Fluorescence in situ hybridization (FISH)

Six fruiting bodies of T. borchii were washed with tap water, dried and cut using a sterile scalpel to generate four subsamples of 500 mg each per truffle-fruiting body. Samples were stored in 2.0 ml Eppendorf tubes and allowed to age at room temperature for 0 (samples processed immediately), 2, 4 and 6 days. Each subsample was divided in two parts, one 300 mg sample for volatile fingerprinting by SPME-GC/MS and one 200 mg sample which was fixed for subsequent FISH analysis. Fixation was performed in 2.0 ml Eppendorf tubes by incubating samples overnight at 4°C in 1200 μl of a 2.25% paraformaldehyde solution in phosphate saline buffer (PBS) – PBS = 8 g of NaCl, 0.2 g of KCl, 1.44 g of Na₂HPO₄, 0.24 g of KH₂PO₄ in 100 ml distilled H₂0, pH adjusted to 7.4. Samples were washed with 3 × 1.0 ml ice-cold PBS after fixation and stored in 1:1 EtOH96% : PBS at −20°C until FISH analysis. FISH was performed on fruiting body homogenates (gleba samples at days 0, 2, 4 and 6 and peridium samples at day 0) or on thin sections of gleba and peridium samples (30 μm) as described for T. magnatum (Barbieri et al., 2007) with the probes listed in Supporting Information Table S3. Each sample was co-hybridized with the universal probe mix Eub338 coupled to FITC to quantify bacterial population and a phylum specific probe coupled to cy3 (Supporting Information Table S3). Signals representing all bacterial cells and specific phyla were quantified visually on homogenized samples after image acquisition under an epifluorescence microscope (BX41, Olympus). Each homogenized sample was mounted and hybridized independently two times and three images were acquired for each replicate (6 images in total). The mean bacterial cell number was normalized to the sample biomass and expressed as [cell count/mg dry weight of gleba]. Fluorescent signals representing Firmicutes, α-, β-, γ-Proteobacteria, Bacteroidetes and Enterobacteriales (Supporting Information Table S3) were counted directly under the fluorescence microscope and expressed as the percentage of Eubacteria (mean of n ≥ 3 observation from the same sample). Values expressed as %Eubacteria were then transformed to [cell count / mg dry weight of gleba] after multiplication by the total bacterial cell count in the sample.
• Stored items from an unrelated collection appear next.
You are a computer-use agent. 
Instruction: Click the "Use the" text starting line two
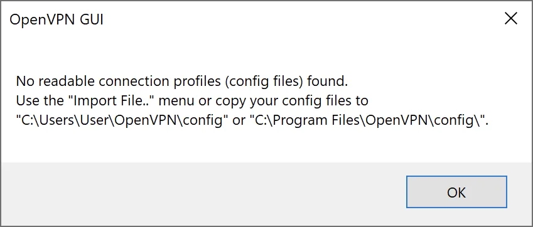(x=38, y=101)
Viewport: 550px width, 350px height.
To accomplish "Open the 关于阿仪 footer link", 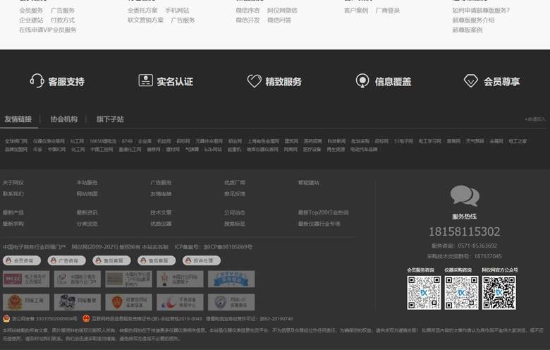I will tap(13, 183).
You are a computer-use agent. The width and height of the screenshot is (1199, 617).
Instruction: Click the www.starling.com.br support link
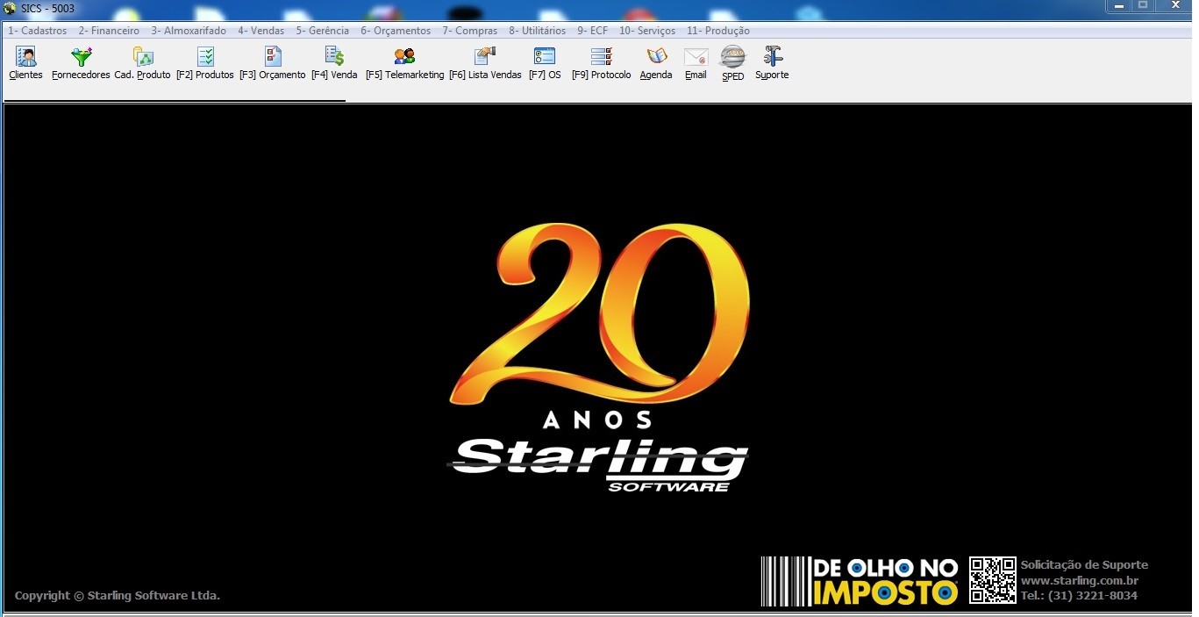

Thin sections of T. borchii-fruiting bodies (30 μm) were hybridized with the probes specific for α- and β-Proteobacteria listed in Supporting Information Table S3 and observed with a Radiance 2100 Rainbow confocal microscope (Bio-Rad).

Data processing

All bioassays in SPME vials performed to check the capacity of bacteria or truffle mycelia to produce thiophene volatiles comprised at least three independent replicates. Treatment of T. borchii fruiting body with antimicrobial agents was performed on four replicates per treatment. Six T. borchii-fruiting bodies were used for FISH (subsamples at 0, 2, 4 and 6 days of aging).

Volatiles fingerprints were processed as described earlier (Splivallo et al., 2012). Specific m/z typical of thiophene volatiles were furthermore extracted from the total ion chromatograms for data visualization and statistics (m/z 97 occurs both in compounds (1) and (2), while m/z 100 occurs in (2) only and m/z 106 in 2-methyltetrahydrothiophen-3-one (3) only – MS fragmentation patterns are shown in Supporting Information Fig. S3.